Regeneron Pharmaceuticals Inc (NASDAQ: REGN) is now back to near its year-to-date high but a Morgan Stanley analyst says the stock is not done pleasing its investors yet.
Regeneron stock has another 20% upside
On Friday, Matthew Harrison upgraded the biotech name to “overweight” and announced a price objective of $851 a share that translates to a 20% upside on its previous close. The analyst wrote:
Overall, we now see REGN as the preferred large cap growth name supported by a range of products delivering durable revenues and an advancing oncology pipeline with the potential to diversify the base business.
Interestingly, the bullish call arrives only days after insiders were reported to have sold $16 million worth of the Regeneron stock.
Last month, the Nasdaq-listed firm reported its financial results for the second quarter that topped Wall Street estimates.
What will drive future growth?
A day earlier, Regeneron Pharmaceuticals Inc said “Eylea” – its treatment for retinal diseases showed promising results in a trial when used in high dosage.

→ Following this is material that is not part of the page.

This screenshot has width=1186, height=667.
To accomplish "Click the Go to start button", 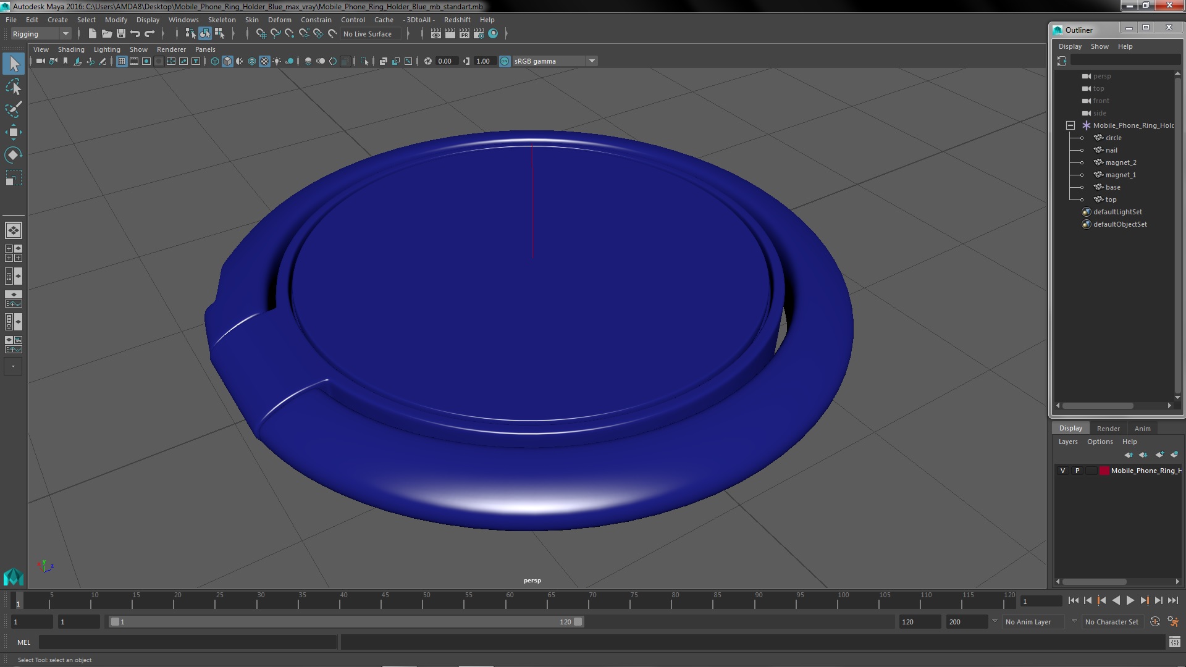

Harrison expects it will continue to grow share moving forward and also sees potential in “Dupixent” to be a catalyst for the stock as well. He added:
Investors underappreciated the impact of the recent co-stim data and we believe oncology can be a multi-billion-dollar franchise. We see novel assets like bio-specifics and costimulatory antibodies as the key to driving major upside.
Dupixent is the company’s monoclonal antibody for atopic dermatitis. That Tarrytown-headquartered company is currently trading at a forward price-to-earnings multiple of under 16.